© 2001 by The Society for Integrative and Comparative Biology
Nitric Oxide, Invertebrates and Hemoglobin1
1 Duke University, Nicholas School of the Environment Marine Laboratory, 135 Marine Lab Road, Beaufort, North Carolina 28516
Rich redox chemistry of the diatomic NO gives this molecule the functional flexibility to interact with both metal and non-metal components of biological molecules. This important biological signaling and allosteric control has become evident in such varied applications as brain/nervous system function; immune response; growth and development; behavior; and gas transport. Many of the basic discoveries linking NO to biological systems have arisen from structure-function relationships in hemoglobin. For example, by analogy with hemoglobin, Lou Ignarro, in a now-classic paper on NO, proposed that the activation of soluble guanylate cyclase occurs via a NO-driven planar shift in the enzyme's heme iron (Ignarro et al., 1984). Many other proteins involved in NO biology are heme proteins where NO coordination plays an essential function. In this regard, we may view hemoglobin as a microcosm of NO biology.

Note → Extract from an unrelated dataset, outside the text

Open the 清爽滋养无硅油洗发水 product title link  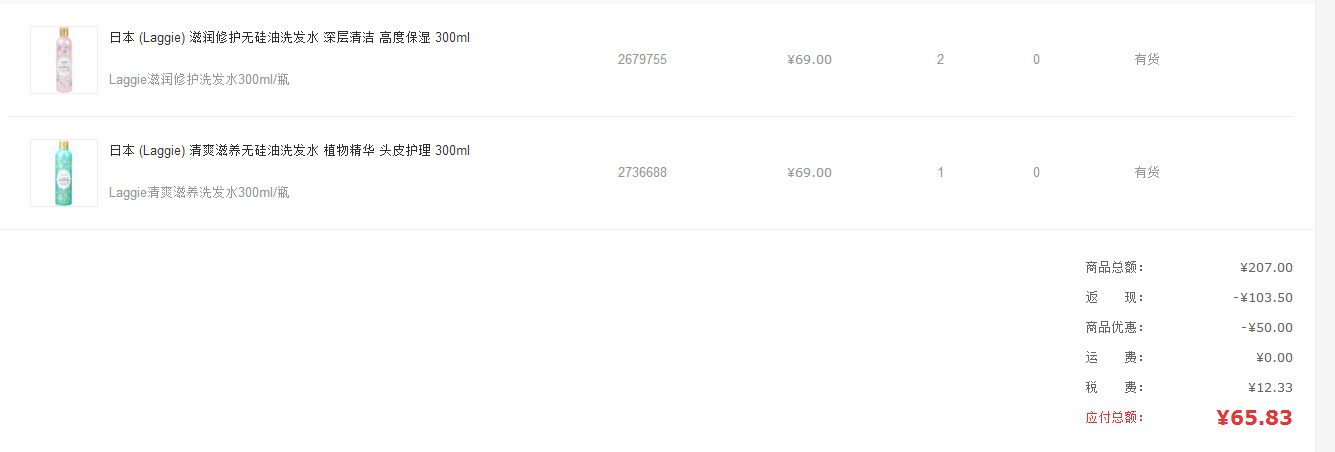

Invertebrates provide rich examples in which to explore alternate functions, or even perhaps the original functions, of the globins. Oxygen-carrying proteins could well have evolved from metalloproteins that primarily functioned in nitrogen metabolism rather than reversible oxygen binding. Newly discovered aspects of Hb function relate to the signaling and control processes that nitric oxide shows in biological systems. The comparative approach to these processes has played an important role in their elucidation as well as providing rich, intellectual stimulation to those scientists interested in them.